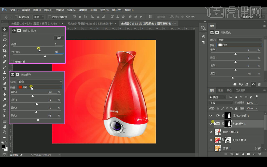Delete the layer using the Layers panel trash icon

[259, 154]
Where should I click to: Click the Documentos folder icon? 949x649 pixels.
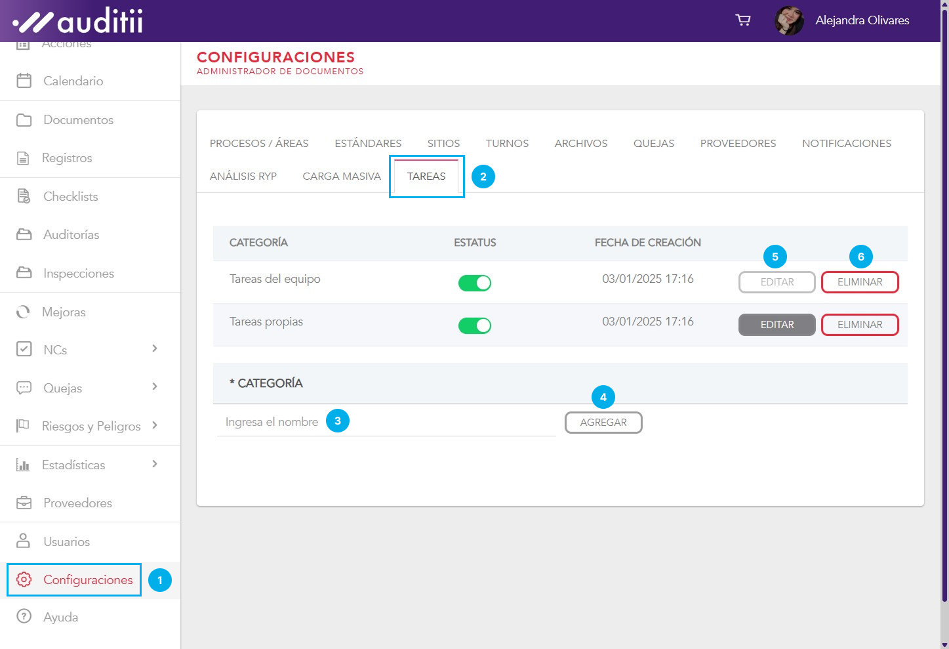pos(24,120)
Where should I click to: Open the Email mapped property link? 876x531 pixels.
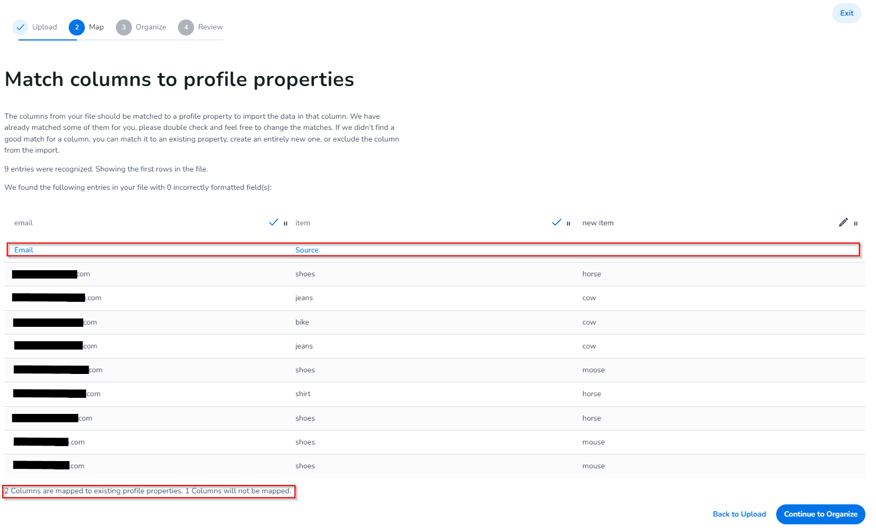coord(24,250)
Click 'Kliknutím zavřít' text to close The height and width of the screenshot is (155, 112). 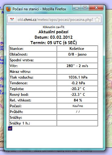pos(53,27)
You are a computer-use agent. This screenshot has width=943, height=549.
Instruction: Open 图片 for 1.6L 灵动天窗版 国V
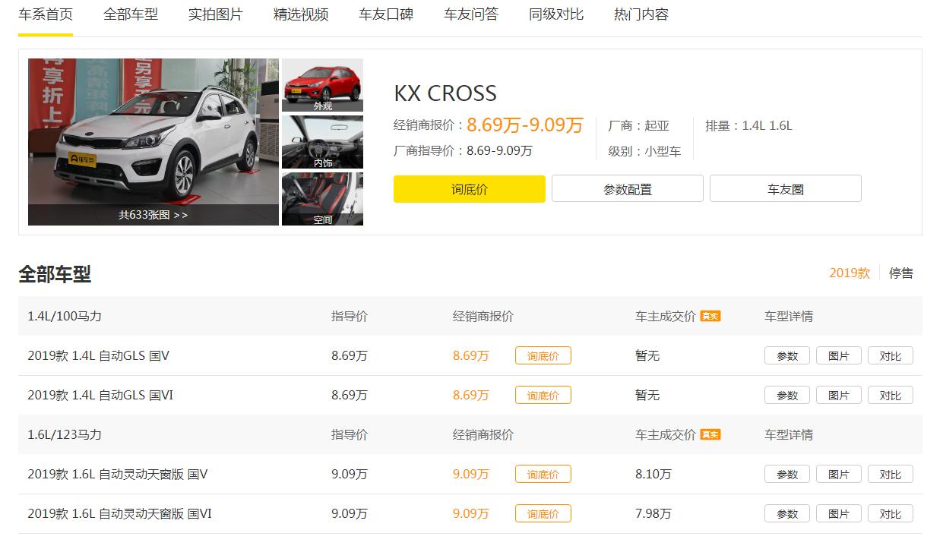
==
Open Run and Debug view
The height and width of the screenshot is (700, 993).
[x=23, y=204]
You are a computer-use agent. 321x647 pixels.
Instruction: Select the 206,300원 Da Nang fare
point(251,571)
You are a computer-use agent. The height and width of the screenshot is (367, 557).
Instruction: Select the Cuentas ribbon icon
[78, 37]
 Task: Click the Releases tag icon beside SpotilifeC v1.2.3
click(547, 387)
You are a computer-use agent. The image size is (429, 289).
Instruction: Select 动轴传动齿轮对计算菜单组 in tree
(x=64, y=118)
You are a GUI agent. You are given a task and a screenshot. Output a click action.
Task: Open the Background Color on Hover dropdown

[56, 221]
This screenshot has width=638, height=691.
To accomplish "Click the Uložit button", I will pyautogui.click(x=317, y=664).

WHAT TO DO ▸ Search the entries above for the string "agent". Copy each line in which it appears.

REPLY ▸
You are a computer-use agent. This screenshot has width=943, height=549.
You are a computer-use agent. 321x647 pixels.
You are a computer-use agent. The height and width of the screenshot is (367, 557).
You are a computer-use agent. The image size is (429, 289).
You are a GUI agent. You are given a task and a screenshot. Output a click action.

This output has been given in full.